ISO 21434 section 10.4.2 provides a list of methods for software verification that can be satisfied using Parasoft’s C/C++ code analysis capabilities. Many security bugs can be detected using control and data flow analysis. Parasoft’s C/C++ code analysis engine is primed to give product engineering teams the breadth and depth into complex flow analysis like use-after-frees, double frees, and buffer overflows.

RC-10-12

Other software verification and testing activities referenced in ISO 21434 include fuzzing, penetration testing, vulnerability scanning. They’re listed as recommendations, noted by RC-10-12. Given the complexity and size of modern software development, running additional testing techniques and tools should be required because each technique finds different types of issues.
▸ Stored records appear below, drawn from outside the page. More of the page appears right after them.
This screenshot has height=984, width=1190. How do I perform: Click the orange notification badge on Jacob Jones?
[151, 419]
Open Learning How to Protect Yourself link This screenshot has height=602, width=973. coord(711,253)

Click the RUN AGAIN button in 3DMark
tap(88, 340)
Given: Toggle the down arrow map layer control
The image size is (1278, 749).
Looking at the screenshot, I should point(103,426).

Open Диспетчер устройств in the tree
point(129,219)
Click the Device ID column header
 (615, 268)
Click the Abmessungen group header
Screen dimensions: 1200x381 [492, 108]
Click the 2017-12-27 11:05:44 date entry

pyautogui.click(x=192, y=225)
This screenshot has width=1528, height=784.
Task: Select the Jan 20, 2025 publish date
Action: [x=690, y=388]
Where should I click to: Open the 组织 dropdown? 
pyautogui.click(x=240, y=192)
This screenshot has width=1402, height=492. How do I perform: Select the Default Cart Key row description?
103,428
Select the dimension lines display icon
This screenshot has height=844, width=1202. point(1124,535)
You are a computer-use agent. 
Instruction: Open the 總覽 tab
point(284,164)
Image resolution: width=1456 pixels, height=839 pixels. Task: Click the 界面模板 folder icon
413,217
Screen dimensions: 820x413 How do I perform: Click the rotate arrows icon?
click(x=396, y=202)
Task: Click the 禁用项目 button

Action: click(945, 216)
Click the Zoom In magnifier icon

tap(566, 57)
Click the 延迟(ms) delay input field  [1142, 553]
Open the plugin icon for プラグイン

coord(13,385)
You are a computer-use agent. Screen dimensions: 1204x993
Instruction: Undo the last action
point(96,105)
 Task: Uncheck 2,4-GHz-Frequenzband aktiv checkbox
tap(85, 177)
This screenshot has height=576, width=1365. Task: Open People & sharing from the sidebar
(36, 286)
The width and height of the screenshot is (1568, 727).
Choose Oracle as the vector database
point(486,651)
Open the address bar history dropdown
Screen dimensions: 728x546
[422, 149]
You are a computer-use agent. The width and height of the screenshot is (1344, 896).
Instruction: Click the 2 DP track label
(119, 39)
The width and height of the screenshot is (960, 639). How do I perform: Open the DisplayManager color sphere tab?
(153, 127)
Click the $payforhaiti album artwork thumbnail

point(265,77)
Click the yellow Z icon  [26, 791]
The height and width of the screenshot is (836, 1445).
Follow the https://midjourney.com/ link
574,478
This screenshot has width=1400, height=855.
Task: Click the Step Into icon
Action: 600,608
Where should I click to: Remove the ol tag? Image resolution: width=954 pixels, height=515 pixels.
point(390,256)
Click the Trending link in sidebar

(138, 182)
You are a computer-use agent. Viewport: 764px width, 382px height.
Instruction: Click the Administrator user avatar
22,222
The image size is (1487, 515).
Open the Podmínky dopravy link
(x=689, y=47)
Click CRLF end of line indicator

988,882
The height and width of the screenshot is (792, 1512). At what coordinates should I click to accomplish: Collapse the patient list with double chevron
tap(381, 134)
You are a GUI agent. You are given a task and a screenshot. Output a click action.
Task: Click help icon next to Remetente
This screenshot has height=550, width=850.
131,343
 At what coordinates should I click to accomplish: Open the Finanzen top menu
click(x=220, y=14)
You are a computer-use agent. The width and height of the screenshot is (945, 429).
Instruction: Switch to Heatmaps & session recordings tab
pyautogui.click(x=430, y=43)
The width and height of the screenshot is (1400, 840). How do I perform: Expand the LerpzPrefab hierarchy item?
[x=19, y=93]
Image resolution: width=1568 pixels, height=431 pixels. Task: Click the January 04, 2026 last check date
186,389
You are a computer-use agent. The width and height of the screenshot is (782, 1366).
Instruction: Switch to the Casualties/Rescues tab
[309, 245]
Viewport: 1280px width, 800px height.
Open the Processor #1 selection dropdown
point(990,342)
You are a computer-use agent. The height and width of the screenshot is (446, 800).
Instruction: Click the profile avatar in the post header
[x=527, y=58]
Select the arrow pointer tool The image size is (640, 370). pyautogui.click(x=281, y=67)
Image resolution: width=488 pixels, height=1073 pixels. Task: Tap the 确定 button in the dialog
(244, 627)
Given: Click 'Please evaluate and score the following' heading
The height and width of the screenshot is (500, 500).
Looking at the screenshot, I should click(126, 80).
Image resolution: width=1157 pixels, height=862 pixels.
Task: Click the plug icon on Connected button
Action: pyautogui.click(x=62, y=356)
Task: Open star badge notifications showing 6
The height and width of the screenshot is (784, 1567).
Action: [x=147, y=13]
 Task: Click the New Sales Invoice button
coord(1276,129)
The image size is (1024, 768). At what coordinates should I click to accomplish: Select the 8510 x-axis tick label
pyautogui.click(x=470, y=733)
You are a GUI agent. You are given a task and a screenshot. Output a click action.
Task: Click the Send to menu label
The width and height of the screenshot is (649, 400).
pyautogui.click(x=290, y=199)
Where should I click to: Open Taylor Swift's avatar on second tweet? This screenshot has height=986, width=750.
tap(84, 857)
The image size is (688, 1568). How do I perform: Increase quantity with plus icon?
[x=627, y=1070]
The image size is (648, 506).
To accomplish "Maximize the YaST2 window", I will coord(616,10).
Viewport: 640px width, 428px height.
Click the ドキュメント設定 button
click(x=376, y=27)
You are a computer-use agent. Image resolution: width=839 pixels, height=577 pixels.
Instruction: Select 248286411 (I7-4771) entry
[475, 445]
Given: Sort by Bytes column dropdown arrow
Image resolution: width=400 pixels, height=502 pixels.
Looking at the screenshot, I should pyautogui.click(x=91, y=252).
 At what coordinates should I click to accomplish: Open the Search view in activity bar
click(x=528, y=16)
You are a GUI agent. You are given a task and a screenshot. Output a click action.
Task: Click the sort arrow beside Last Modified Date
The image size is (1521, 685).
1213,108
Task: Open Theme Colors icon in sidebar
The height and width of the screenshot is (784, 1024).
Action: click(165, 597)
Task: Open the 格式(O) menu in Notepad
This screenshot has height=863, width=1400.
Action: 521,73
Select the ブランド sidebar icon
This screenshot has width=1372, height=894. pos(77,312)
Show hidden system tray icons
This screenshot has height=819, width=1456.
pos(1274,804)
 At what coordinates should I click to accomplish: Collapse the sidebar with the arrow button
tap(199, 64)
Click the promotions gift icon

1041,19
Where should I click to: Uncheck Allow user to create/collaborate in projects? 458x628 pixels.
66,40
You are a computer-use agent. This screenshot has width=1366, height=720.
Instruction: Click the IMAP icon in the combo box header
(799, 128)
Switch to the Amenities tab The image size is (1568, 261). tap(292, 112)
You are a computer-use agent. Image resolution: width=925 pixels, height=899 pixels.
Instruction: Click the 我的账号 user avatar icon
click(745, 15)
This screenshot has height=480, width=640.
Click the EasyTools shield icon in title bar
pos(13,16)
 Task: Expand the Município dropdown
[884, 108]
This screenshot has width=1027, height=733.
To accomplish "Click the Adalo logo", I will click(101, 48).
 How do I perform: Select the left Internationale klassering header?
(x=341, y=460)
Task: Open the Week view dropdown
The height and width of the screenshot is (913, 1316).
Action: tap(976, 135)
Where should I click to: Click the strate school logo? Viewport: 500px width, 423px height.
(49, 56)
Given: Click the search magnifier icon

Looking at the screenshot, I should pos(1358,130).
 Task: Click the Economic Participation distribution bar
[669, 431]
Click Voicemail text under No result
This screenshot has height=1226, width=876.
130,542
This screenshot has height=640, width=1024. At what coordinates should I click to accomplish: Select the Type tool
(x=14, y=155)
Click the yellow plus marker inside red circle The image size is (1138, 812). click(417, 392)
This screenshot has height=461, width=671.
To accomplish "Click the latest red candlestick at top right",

Excerpt from ISO 21434, section section 10.4.2 Integration and verification, RC-10-12

To uncover security risks in software product engineering teams should use tools and testing techniques to cover the following scenarios.

  • Known Known. Tests to identify software with known/identifiable CVEs. This would include testing capabilities like software composition analysis (SCA) tools that flag known CVEs in software components.
  • Known Unknown. Tests to identify CWEs that could be exploitable and expose vulnerabilities (CVEs) in software. This would include testing capabilities like static and dynamic analysis.
  • Unknown Unknown. Tests to identify software with unidentified risks/issues, there is no known CWE or CVE associated with it. This would include testing capabilities like fuzzing.

Cybersecurity: The Front Seat Driver

Putting cybersecurity in the front seat of road vehicles with ISO 21434 will help the automotive industry drive better practices to reduce and mitigate cyber threats and attacks that could eventually lead to fatalities.

The connectivity and intelligence in cars has changed the way cybersecurity is contextualized and prioritized in product engineering. By formalizing ISO 21434, product engineering teams can leverage threat analysis and threat modeling activities to inform design decisions and product development throughout the entire lifecycle.

Building security-in cannot just be a catchy phrase anymore because drivers’ safety and security is at stake. Cybersecurity must be ingrained into the entire product engineering team mindset and activities so that the entire team is thinking about ways in which software should be designed and developed to prevent and mitigate cyberattacks.

ISO 21434 provides a road map to help manufacturers and suppliers navigate through safety and cybersecurity challenges in product development. This new standard serves as a building block to bolster security protection mechanisms in road vehicles that will ultimately save lives.

Parasoft: The Road to Automotive Cybersecurity

Parasoft’s C/C++ integrated automated testing solutions are the best of breed and scale across your SDLC and product engineering efforts. Uniquely positioned with deep experience and expertise in the embedded software market, Parasoft helps you meet your safety and cybersecurity compliance needs.

Graphic showing a variation of the V-model, testing methods, and Parasoft solutions.

A unique combination of software test automation tools, analytics, AI, and reporting provides visibility into quality and security issues from the start. This enables product engineer teams to accelerate software verification in accordance with standards and best practices required by the marketplace.